= Problem statement =
Identify each line of the material below that contains the string "screenshot" and copy those lines.

** start **

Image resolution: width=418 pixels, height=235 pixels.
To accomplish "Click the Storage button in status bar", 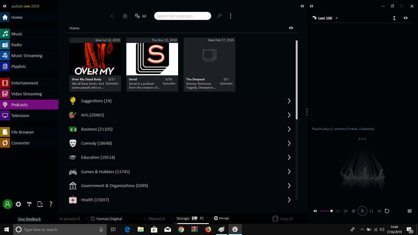I will pyautogui.click(x=222, y=218).
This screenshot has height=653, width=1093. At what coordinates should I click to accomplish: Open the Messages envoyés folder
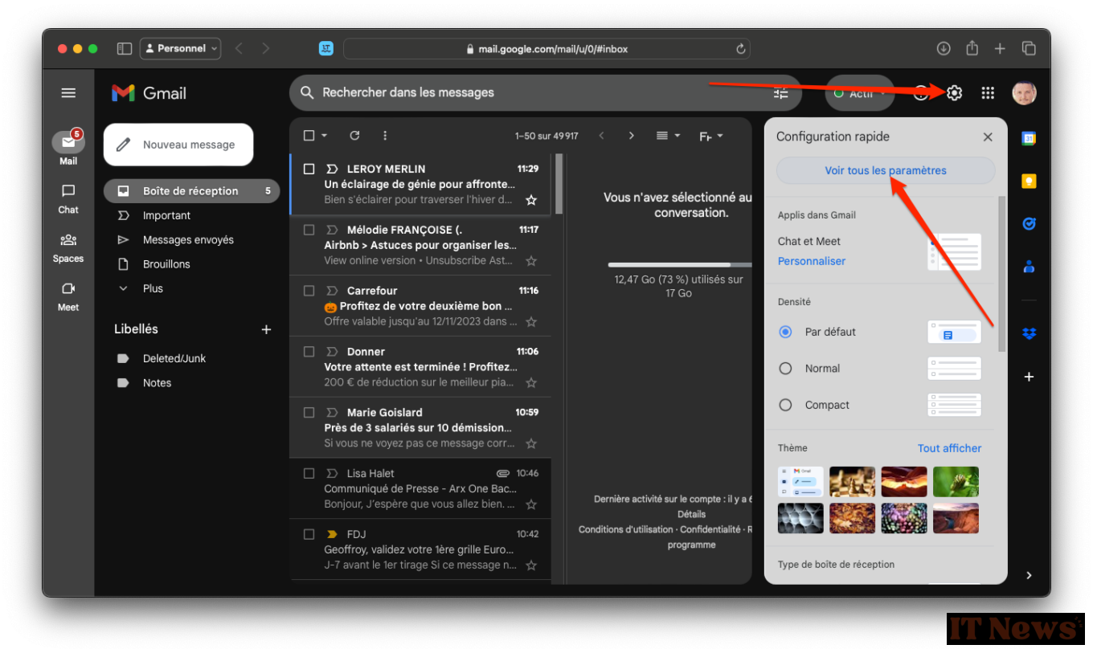click(x=188, y=240)
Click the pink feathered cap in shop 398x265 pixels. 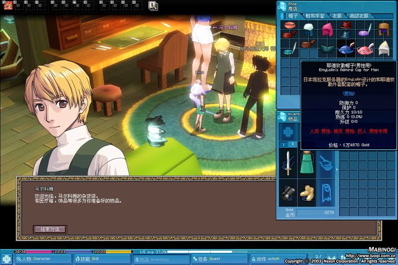(364, 49)
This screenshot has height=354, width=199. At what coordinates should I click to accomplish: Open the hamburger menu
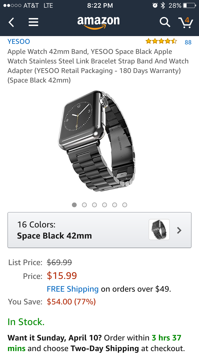tap(33, 22)
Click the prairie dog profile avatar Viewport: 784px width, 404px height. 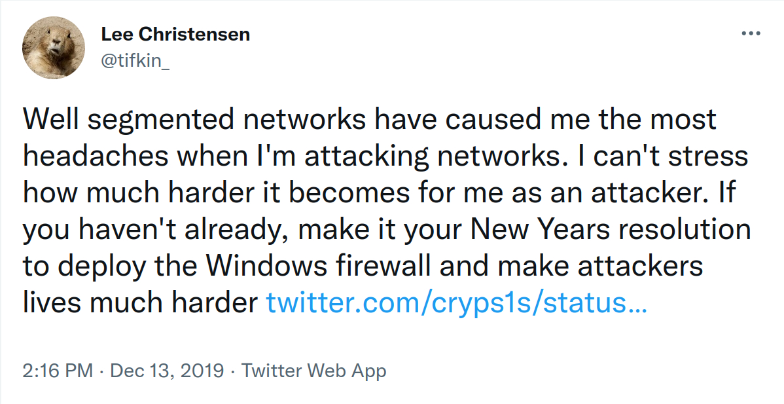(54, 48)
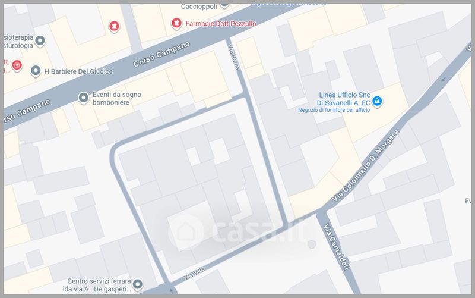Select the unlabeled red pharmacy map pin
Screen dimensions: 475x298
click(x=114, y=26)
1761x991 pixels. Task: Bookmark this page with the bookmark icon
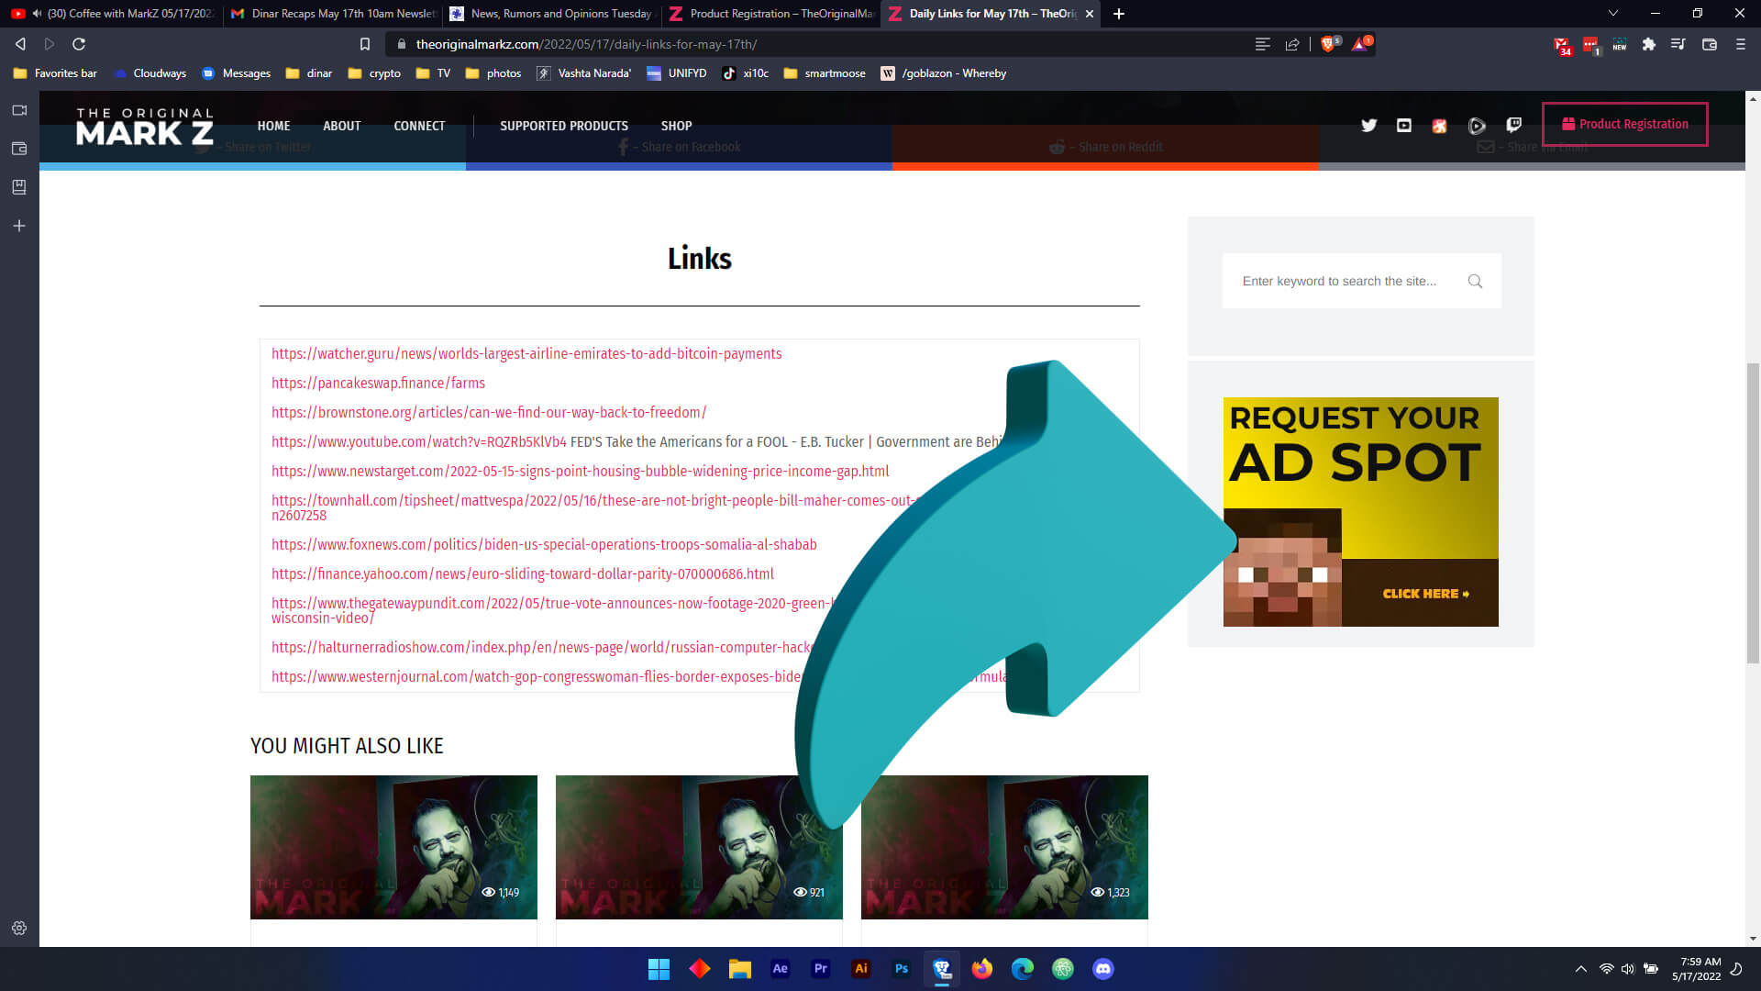pos(365,44)
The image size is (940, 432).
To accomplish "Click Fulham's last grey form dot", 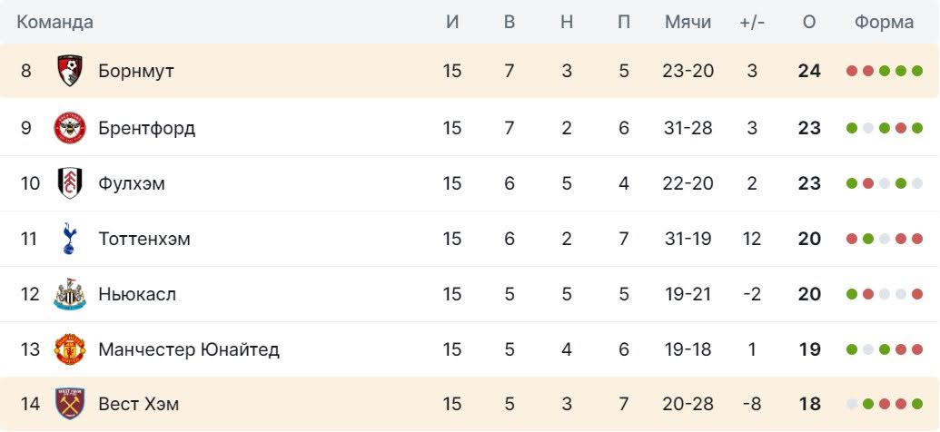I will [x=916, y=183].
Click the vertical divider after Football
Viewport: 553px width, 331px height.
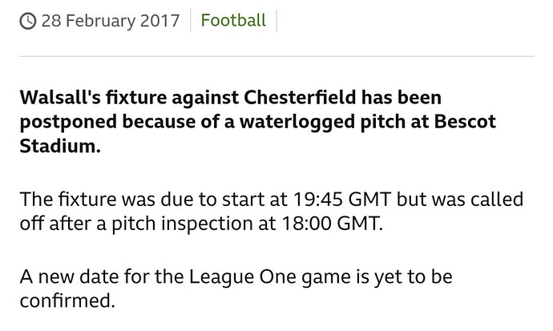point(277,21)
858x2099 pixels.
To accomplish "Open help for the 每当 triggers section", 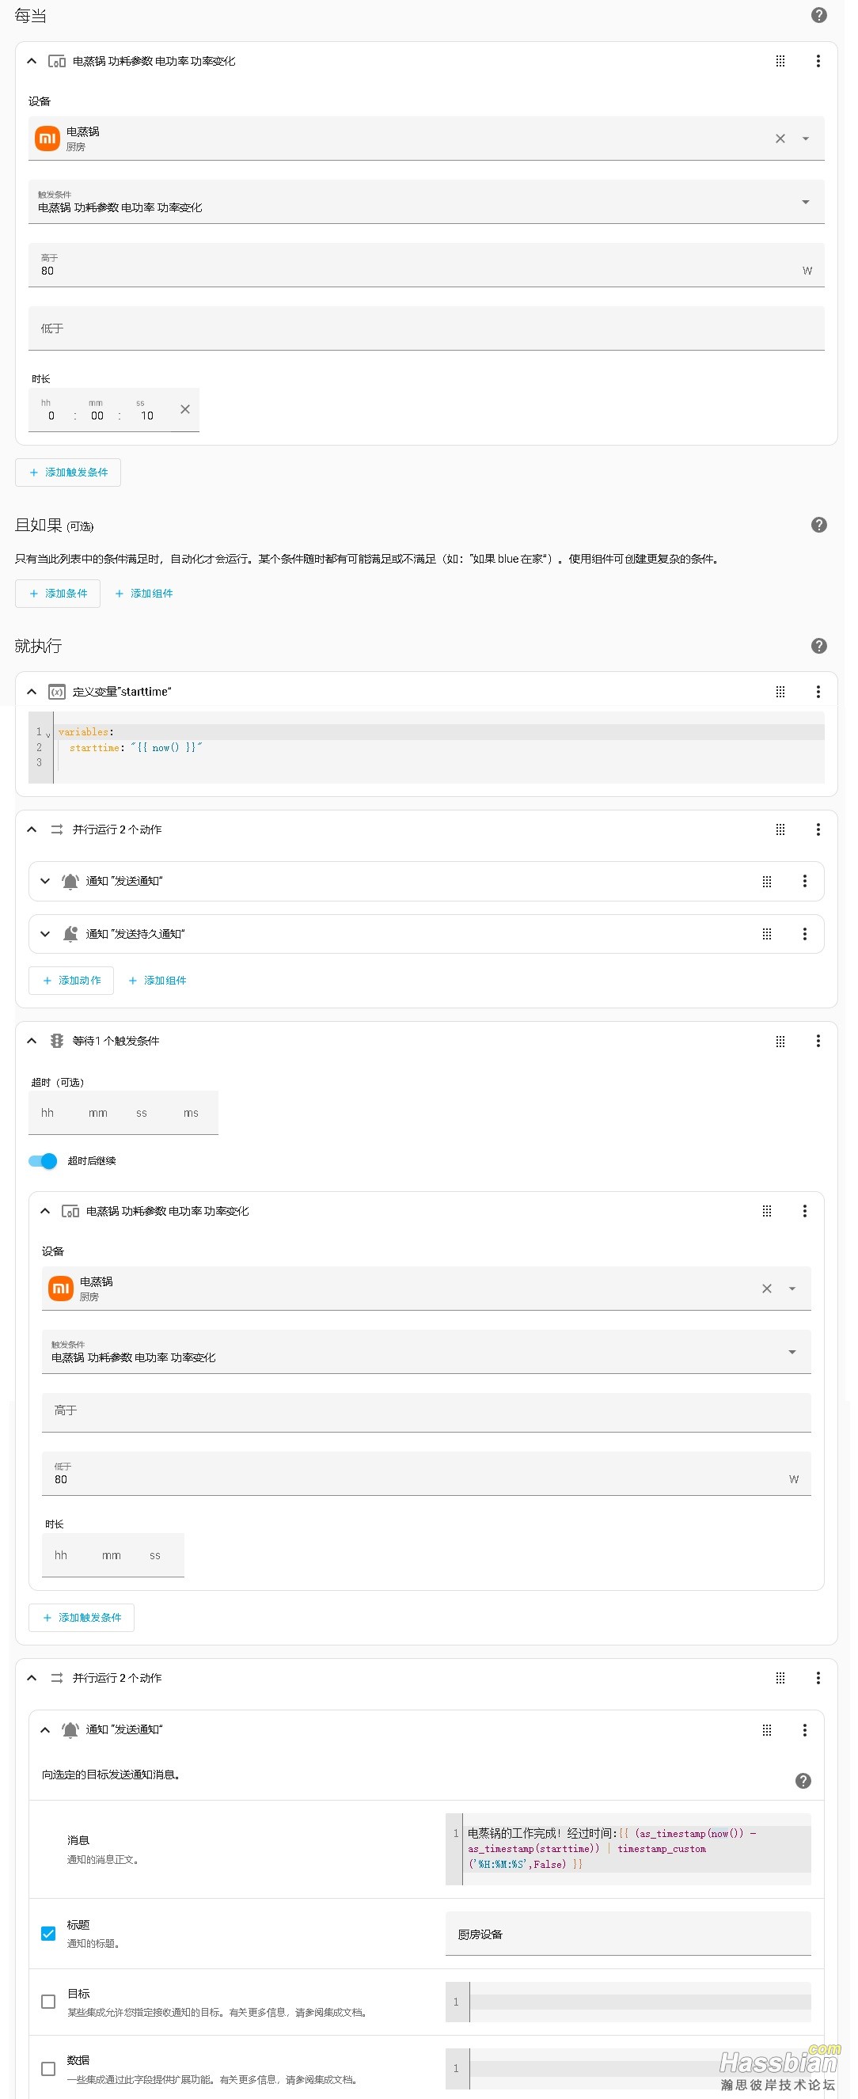I will tap(819, 15).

** end **

= Solution to the problem =
This screenshot has height=653, width=1093. At what coordinates should I click to accomplish: Open the Messages envoyés folder
This screenshot has height=354, width=199. At what coordinates should I click to accomplish: Open the hamburger menu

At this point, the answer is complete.